How to Take Your Baby's Temperature

There are three main methods for taking a baby's temperature: in the ear, in the armpit or rectally. Using an oral thermometer isn't recommended until a child is 4 or 5 years old (they're too squirmy before that). Rectal temperature tends to be the most accurate, but we'll look at all three methods.
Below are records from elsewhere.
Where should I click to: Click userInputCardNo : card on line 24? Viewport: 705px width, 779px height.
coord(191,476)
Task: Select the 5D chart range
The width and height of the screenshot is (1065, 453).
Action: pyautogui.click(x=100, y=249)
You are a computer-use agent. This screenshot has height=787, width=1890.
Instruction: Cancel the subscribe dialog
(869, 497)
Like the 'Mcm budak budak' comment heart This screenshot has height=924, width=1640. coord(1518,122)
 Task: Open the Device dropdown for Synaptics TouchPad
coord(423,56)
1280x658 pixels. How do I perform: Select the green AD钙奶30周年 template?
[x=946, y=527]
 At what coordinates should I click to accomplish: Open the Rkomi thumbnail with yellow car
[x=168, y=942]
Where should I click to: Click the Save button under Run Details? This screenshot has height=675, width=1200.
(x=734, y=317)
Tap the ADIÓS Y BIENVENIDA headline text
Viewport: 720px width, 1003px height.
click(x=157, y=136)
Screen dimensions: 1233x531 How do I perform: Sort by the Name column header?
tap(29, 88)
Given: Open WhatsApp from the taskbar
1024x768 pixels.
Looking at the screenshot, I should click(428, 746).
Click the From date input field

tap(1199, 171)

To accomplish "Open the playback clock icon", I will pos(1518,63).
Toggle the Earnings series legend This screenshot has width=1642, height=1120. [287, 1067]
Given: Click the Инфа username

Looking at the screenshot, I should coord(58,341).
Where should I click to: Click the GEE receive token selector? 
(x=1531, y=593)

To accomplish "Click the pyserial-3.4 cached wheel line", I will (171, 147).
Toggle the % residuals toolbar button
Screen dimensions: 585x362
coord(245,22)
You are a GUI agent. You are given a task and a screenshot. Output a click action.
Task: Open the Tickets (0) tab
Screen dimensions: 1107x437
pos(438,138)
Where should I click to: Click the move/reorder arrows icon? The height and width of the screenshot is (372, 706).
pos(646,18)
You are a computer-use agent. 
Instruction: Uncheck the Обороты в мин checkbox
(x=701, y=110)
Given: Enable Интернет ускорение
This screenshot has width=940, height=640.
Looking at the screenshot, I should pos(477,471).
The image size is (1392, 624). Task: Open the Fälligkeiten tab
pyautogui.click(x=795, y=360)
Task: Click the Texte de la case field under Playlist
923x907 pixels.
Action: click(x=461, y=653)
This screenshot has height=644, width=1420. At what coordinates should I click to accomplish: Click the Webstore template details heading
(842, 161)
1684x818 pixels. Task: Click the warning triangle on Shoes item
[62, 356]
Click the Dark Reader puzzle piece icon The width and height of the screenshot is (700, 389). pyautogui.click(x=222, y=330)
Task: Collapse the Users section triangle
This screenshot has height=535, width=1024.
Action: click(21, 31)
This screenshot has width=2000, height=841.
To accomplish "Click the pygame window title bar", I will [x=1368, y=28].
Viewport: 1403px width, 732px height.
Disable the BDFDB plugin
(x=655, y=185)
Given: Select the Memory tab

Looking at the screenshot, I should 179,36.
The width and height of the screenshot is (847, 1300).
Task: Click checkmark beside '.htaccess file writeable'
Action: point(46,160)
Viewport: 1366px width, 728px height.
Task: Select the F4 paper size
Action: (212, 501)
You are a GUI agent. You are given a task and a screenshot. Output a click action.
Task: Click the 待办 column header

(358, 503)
Ear and Forehead Thermometers

The ear thermometer is a quick method to take a baby's temperature, but it also requires the most practice. Unless you get the sensor in the baby's ear exactly right, you won't get an accurate reading (it takes a few tries to get the hang of it). Ear thermometers can't be used on babies younger than 3 months, because their ear canals are too tiny. Once you're able to consistently get accurate readings, an ear thermometer can be very reliable.
The forehead scanning thermometers are digital and fairly easy to use on babies, but can be less accurate than the ear thermometers. Forehead thermometer measurements are comparable to an oral temperature from a quality thermometer that you might use for an older child, but are more manageable to use for a baby.

Armpit Temperature

This is a simple method that can be done when you're breastfeeding, or any time when your baby is calm and lying still. Undress him and place the tip of a digital thermometer in his armpit. Hold it in place with his arm until you can get a reading. While this is the simplest method, it's also the least accurate. External temperature can be up to 2 degrees cooler than an internal rectal reading.

Rectal Temperature

This gives the most accurate reading. Clean the thermometer first with soap and water, and coat the tip with a little bit of petroleum jelly. Lay your baby down on his back, or belly-down across your lap. Insert the thermometer into the rectum until the tip disappears (no more than about 2 centimeters) and hold it in place until the thermometer gives a reading. Gently remove it. This method can sometimes stimulate a bowel movement, so don't be surprised if he suddenly poops!

Additional Tips

  • If you use both rectal and armpit methods, use separate thermometers and label them clearly so they don't get mixed up.
  • Remember to cool your baby off before taking his temperature. You won't get an accurate reading right after he's been swaddled or just had a warm bath.

When to Call the Doctor

According to current recommended guidelines, you should call the doctor immediately if your baby's fever is:

  • Above 100.4 degrees F (if age is less than 3 months)
  • Above 101 degrees F (if age is 3 to 6 months)
  • Above 103 degrees F (if age is 6 months and up)
  • Anytime the fever is accompanied by additional symptoms like coughing, vomiting, diarrhea, an earache or any other worrying condition.